For much of the history of the Church, there might well have been a similar isomorphism between the two hierarchies. For much of that history, the large majority its lay members were illiterate. From the inception of the ordained hierarchy in the post-apostolic period, right through the Middle Ages, the line between those who were educated and those who were not would have looked a lot like the line between the clergy and the laity. We can probably surmise, then, that the clergy was more cognitively, morally, and spiritually developed than the laity.2 Of course there were many exceptions on both sides of the divide – we know of many rather stupid and amoral priests and popes during that time period, as well as a number of deeply intelligent and enlightened laypeople – but generally this is likely to have been the case throughout much of the Church’s premodern history.

In the last century or so, and especially in the last few decades, a number of factors have converged to throw things quite out of whack.

One is that, at least in the developed world, Catholic lay people have become far more educated than ever before.

Another is that, not only has the number of men entering the priesthood has declined sharply, the quality of men seeking ordination has also dropped off.3

A further problem is the type of priests who have been promoted to the rank of bishop by the two most recent popes. Unhesitating conformity and excessive regard for external authority – characteristics of the relatively low Synthetic-Conventional stage – are apparently among the qualifications necessary for anyone to advance beyond being a mere priest.

All of these, as well as a number of things that could be mentioned, have put the ordained hierarchy in a very weird position relative to the laity: Many lay people are more developed than their pastors and bishops. And few if any in the hierarchy have recognised this.


Notes

[1] This is a term used by philosopher Ken Wilber to describe the more natural hierarchies (or “holarchies”) of things at different levels of development. Wilber uses the term very broadly to include, for example, the relationship between atoms, molecules, cells, and organisms. Each higher level includes the level that precedes it.
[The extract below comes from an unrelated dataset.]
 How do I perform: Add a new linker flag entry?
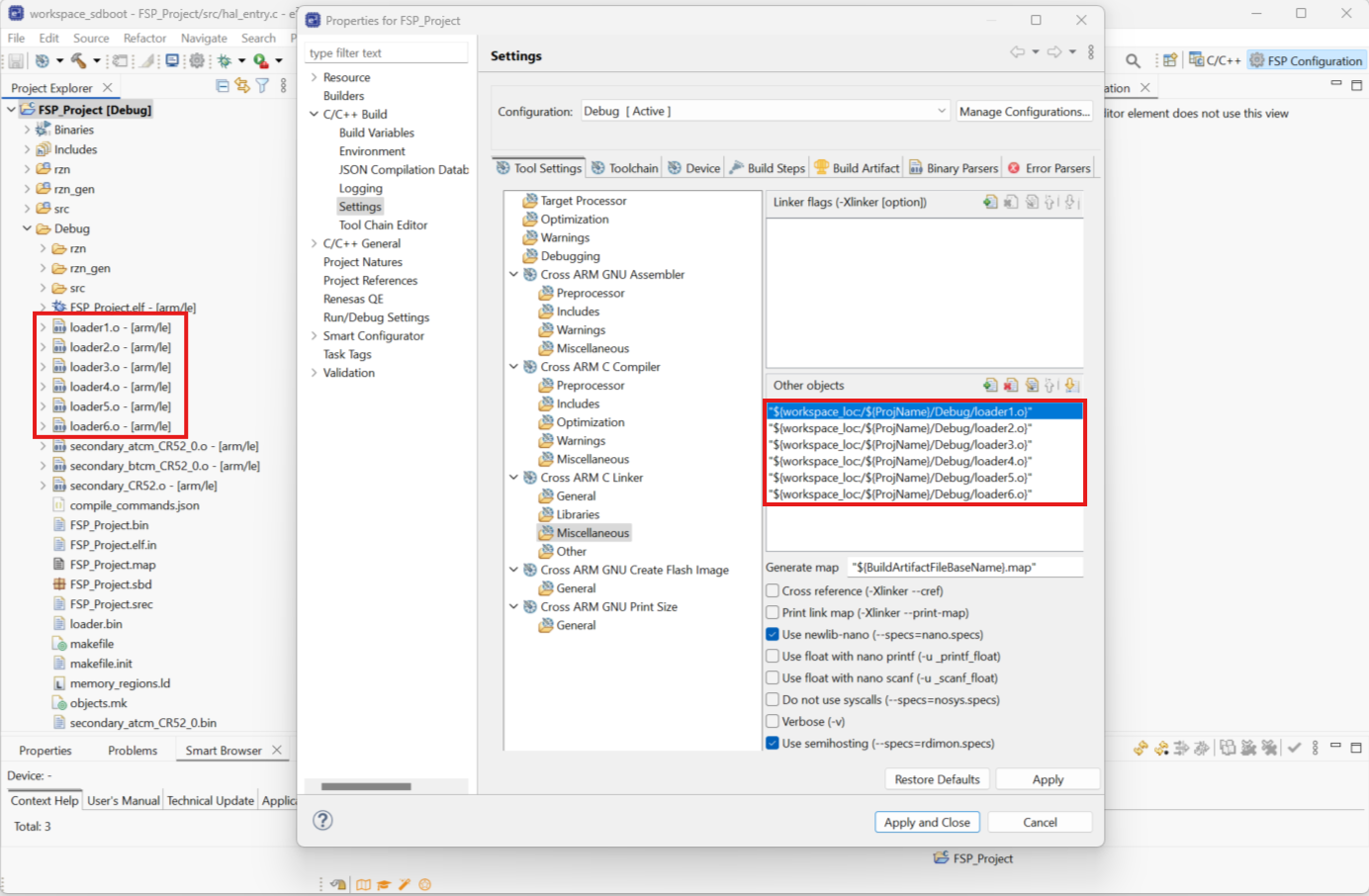tap(991, 200)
Wilber also uses the term to describe stages of human development, and I’m using it here in this sense.

[2] This is based on the belief, held by numerous researchers (such as Lawrence Kohlberg and James Fowler), that cognitive development is a necessary but not sufficient condition for moral and spiritual development.

[3] This observation has been made by more than a few people. This article by Peter Steinfels, for example, describes the findings of seminary faculty teams in the US, which found (as quoted on page 2)
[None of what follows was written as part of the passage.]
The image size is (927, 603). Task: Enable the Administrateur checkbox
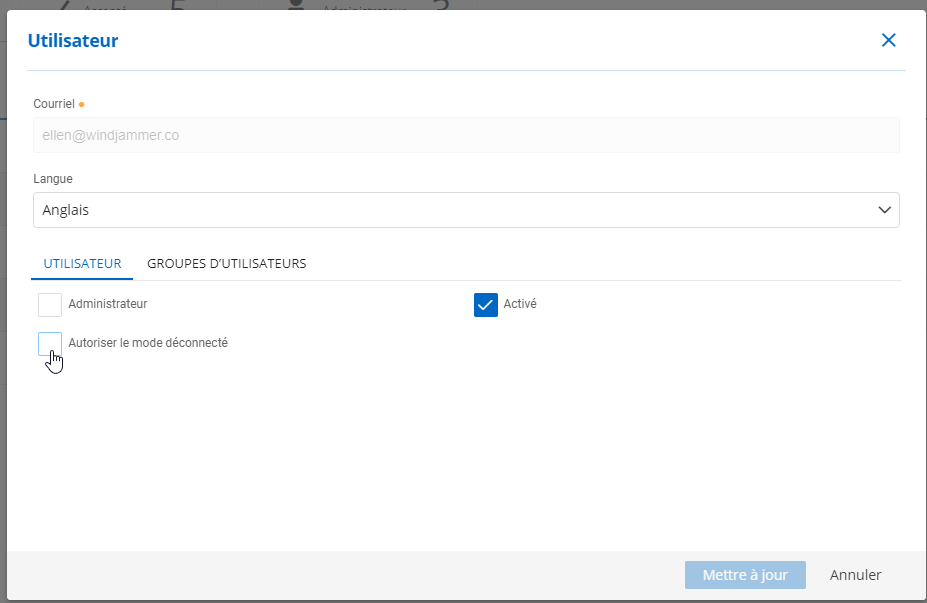tap(50, 304)
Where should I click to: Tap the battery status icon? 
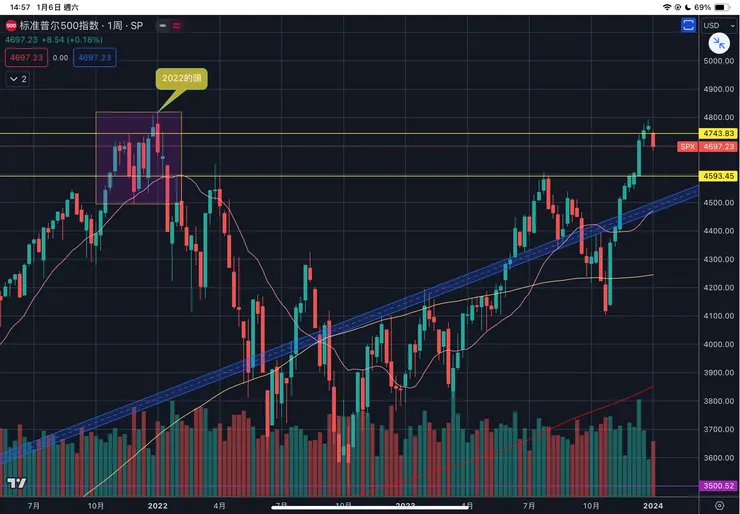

Even among the academically gifted, as well as among the academically deficient, the faculty teams reported seminarians who “regardless of native abilities and educational experiences” resist “the learning enterprise” because it threatens their “preconceived ideas about theology.”

The Church is going to face an entire generation (or more) or official leaders who simply will not have the intellectual resources needed to meet, or even understand, the theological challenges facing the Church.